# What does FreeBSD Serve in your Home?



## bMalum (Jan 29, 2015)

Hello Guys 

I'm Computer Science Student in Austria and iI think the only one in my University using FreeBSD Servers. For my Thesis iI write a small tool for Home Servers, where you can easily access all Web-Interfaces and also see the State of your Server (interesting for users behind a NAT). At the moment it includes:

Setting up Jails with different Software and Configs: _(iJ means running in a Jail)_


Creating Jails with Software (iJ)
Creating an Maintain a ZFS Pool
Set up Plex Media Server (iJ + WebView redirect)
Set up PyLoad (iJ + WebView redirect, mybe nativ API in GUI)
Set up Deluge (iJ + WebView redirect)
set up Syncthing (iJ + nativ GUI for Management)
Monitoring CPU/RAM/Disks/ZFS and other Health indicators
more comiming ...

So my Off-Topic Question is:
*What does your Home Server and what Software are you using? Would you be interested in such a Package? *_(iI'm a command line lover - but others would like it)_

_(Please include also Streaming and DNS Hosting and Developement Tools) _


----------



## storvi_net (Jan 29, 2015)

NAS with RaidZ2 (6x3 TB)
TimeMachine with netatalk
Plex Mediacenter
pyload in Jail
Local DNS-Server
Playground for SSH-Stuff


----------



## andrei693 (Jan 29, 2015)

iSCSI target, Samba server on ZFS
PF Firewall, router for home networks, separate VLANs for appliances and trusted computers
Poudriere for own binary repo
Bacula for remote backups
Jails for services separation (ezjails for now)
nginx as http proxy for jailed apaches
svnserve for own toolset
DNS server
world [re]builder for itself and my laptop


----------



## silicium (Feb 24, 2015)

Samba NAS
Wireless hostap
Torrent transmission-daemon
Asterisk PBX on separate voice VLAN
Postfix + Dovecot mail
used to be a world [re]builder until the switch to svn and pkgng, now building world and ports on much faster VM.

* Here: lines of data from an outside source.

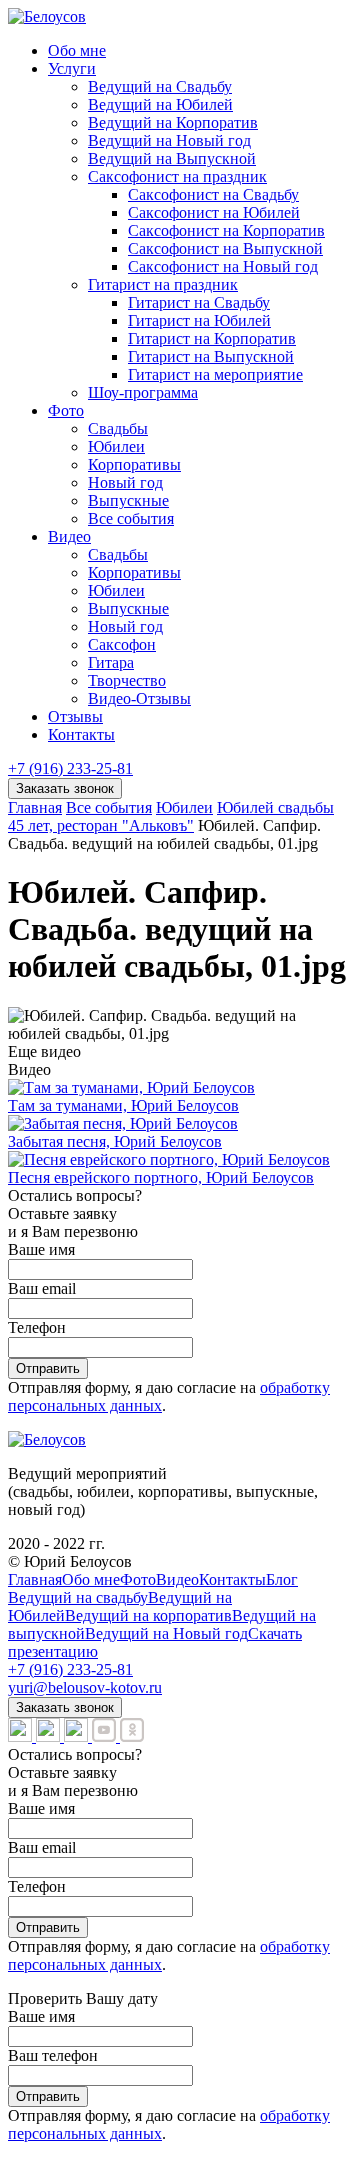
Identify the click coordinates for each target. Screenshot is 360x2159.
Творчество (127, 680)
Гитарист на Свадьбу (199, 302)
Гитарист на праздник (163, 284)
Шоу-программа (143, 392)
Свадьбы (118, 428)
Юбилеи (116, 446)
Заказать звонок (65, 788)
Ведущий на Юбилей (160, 104)
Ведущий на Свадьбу (160, 86)
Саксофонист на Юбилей (214, 212)
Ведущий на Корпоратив (173, 122)
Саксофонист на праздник (177, 176)
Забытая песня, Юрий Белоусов (115, 1141)
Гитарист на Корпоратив (212, 338)
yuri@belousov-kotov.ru (85, 1687)
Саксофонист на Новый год (223, 266)
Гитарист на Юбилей (199, 320)
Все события (131, 518)
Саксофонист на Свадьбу (213, 194)
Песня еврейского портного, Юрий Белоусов (161, 1177)
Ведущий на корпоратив (148, 1615)
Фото (66, 410)
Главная (35, 1579)
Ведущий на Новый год (169, 140)
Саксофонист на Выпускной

Hardware: i386 HP t5540 thin client server, 2 GB, 32 GB SLC SSD (44-pin parallel ATA, but SATA1 port can be used too after soldering a connector and hacking the enclosure)


----------



## bhughes (Feb 24, 2015)

Headless NAS:
- ZFS (6x2TB raidz2)
- net/samba36
- net/netatalk3
- multimedia/plexmediaserver
- sysutils/linux-crashplan
- sysutils/smartmontools (for smartd)
- sysutils/munin-node and sysutils/munin-master
- www/lighttpd (to serve up munin)
- irc/znc

I keep my Adobe Lightroom libraries in my user's home directory on the NAS and access it on my Mac via net/netatalk3. I replicate most ZFS datasets to an external USB HDD. I (hope to) plan to replicate to foggy storage in the near future.


----------



## Remington (Feb 24, 2015)

NAS machine (FreeBSD 10.1)
- ZFS (3x2TB raidz)
- Samba
- NFS
- Serviio
- LDAP
- Jails with vimage
- Nginx


----------



## _martin (Feb 24, 2015)

Though hosted in DC I have a 250/100 internet connection at home and thus consider it as a "home" storage. 

- ZFS storage mainly (6x2TB raidz2 now, planning to expand to 2x 6x2TB raidz2 maybe at the end of 2015)
- hosting some VMs using VirtualBox
- samba shares in jail
- webs in jail
- backup server
- VPN server
- torrent server
- sandbox

Not really, no external tools needed for server management (connecting via SSH directly is just fine).


----------